It is required that all of the data be written out exactly.
* * * * * * * * *
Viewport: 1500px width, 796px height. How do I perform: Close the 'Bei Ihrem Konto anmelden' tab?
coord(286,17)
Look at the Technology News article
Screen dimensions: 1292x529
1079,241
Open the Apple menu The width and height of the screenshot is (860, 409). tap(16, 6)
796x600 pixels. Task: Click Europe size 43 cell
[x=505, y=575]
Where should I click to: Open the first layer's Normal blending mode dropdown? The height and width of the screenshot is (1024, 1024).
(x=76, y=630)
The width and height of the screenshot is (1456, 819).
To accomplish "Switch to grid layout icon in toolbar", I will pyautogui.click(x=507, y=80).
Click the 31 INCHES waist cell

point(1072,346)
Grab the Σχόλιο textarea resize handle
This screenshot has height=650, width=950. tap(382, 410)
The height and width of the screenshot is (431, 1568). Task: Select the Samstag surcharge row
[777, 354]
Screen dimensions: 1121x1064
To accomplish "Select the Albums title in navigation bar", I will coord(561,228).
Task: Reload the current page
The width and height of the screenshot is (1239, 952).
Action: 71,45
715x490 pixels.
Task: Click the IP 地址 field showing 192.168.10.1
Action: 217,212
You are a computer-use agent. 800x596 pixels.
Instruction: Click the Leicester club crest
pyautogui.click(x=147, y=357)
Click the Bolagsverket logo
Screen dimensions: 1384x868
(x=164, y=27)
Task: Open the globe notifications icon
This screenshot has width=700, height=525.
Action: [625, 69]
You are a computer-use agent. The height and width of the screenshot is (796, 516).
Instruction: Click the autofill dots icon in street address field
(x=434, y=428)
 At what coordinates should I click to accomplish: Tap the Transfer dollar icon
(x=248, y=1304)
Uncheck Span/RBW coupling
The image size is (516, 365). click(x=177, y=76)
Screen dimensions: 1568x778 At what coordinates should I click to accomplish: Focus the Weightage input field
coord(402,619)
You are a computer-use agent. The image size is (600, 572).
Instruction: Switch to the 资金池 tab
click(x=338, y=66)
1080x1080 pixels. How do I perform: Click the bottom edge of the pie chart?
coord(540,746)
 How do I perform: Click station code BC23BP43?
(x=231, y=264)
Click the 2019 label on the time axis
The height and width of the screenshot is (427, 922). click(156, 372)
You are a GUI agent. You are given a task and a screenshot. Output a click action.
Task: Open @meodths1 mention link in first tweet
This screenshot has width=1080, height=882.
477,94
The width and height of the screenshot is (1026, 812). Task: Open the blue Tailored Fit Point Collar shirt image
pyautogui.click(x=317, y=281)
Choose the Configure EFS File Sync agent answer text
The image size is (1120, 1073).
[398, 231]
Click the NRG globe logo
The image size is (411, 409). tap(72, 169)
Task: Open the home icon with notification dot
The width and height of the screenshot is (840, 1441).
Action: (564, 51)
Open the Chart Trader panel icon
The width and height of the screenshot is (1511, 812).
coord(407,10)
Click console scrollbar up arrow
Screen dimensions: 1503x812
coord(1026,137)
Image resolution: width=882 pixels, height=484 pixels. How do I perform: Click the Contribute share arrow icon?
* * * * * * * * *
**TASK OUTPUT**
Viewport: 1500px width, 796px height. How do I perform: Close the 'Bei Ihrem Konto anmelden' tab?
coord(286,17)
Look at the Technology News article
Screen dimensions: 1292x529
1079,241
Open the Apple menu The width and height of the screenshot is (860, 409). tap(16, 6)
796x600 pixels. Task: Click Europe size 43 cell
[x=505, y=575]
Where should I click to: Open the first layer's Normal blending mode dropdown? The height and width of the screenshot is (1024, 1024).
(x=76, y=630)
The width and height of the screenshot is (1456, 819).
To accomplish "Switch to grid layout icon in toolbar", I will pyautogui.click(x=507, y=80).
Click the 31 INCHES waist cell

point(1072,346)
Grab the Σχόλιο textarea resize handle
This screenshot has height=650, width=950. tap(382, 410)
The height and width of the screenshot is (431, 1568). Task: Select the Samstag surcharge row
[777, 354]
Screen dimensions: 1121x1064
To accomplish "Select the Albums title in navigation bar", I will coord(561,228).
Task: Reload the current page
The width and height of the screenshot is (1239, 952).
Action: 71,45
715x490 pixels.
Task: Click the IP 地址 field showing 192.168.10.1
Action: 217,212
You are a computer-use agent. 800x596 pixels.
Instruction: Click the Leicester club crest
pyautogui.click(x=147, y=357)
Click the Bolagsverket logo
Screen dimensions: 1384x868
(x=164, y=27)
Task: Open the globe notifications icon
This screenshot has width=700, height=525.
Action: [625, 69]
You are a computer-use agent. The height and width of the screenshot is (796, 516).
Instruction: Click the autofill dots icon in street address field
(x=434, y=428)
 At what coordinates should I click to accomplish: Tap the Transfer dollar icon
(x=248, y=1304)
Uncheck Span/RBW coupling
The image size is (516, 365). click(x=177, y=76)
Screen dimensions: 1568x778 At what coordinates should I click to accomplish: Focus the Weightage input field
coord(402,619)
You are a computer-use agent. The image size is (600, 572).
Instruction: Switch to the 资金池 tab
click(x=338, y=66)
1080x1080 pixels. How do I perform: Click the bottom edge of the pie chart?
coord(540,746)
 How do I perform: Click station code BC23BP43?
(x=231, y=264)
Click the 2019 label on the time axis
The height and width of the screenshot is (427, 922). click(156, 372)
You are a GUI agent. You are given a task and a screenshot. Output a click action.
Task: Open @meodths1 mention link in first tweet
This screenshot has width=1080, height=882.
477,94
The width and height of the screenshot is (1026, 812). Task: Open the blue Tailored Fit Point Collar shirt image
pyautogui.click(x=317, y=281)
Choose the Configure EFS File Sync agent answer text
The image size is (1120, 1073).
[398, 231]
Click the NRG globe logo
The image size is (411, 409). tap(72, 169)
Task: Open the home icon with notification dot
The width and height of the screenshot is (840, 1441).
Action: (564, 51)
Open the Chart Trader panel icon
The width and height of the screenshot is (1511, 812).
coord(407,10)
Click console scrollbar up arrow
Screen dimensions: 1503x812
coord(1026,137)
Image resolution: width=882 pixels, height=484 pixels. How do I perform: Click the Contribute share arrow icon?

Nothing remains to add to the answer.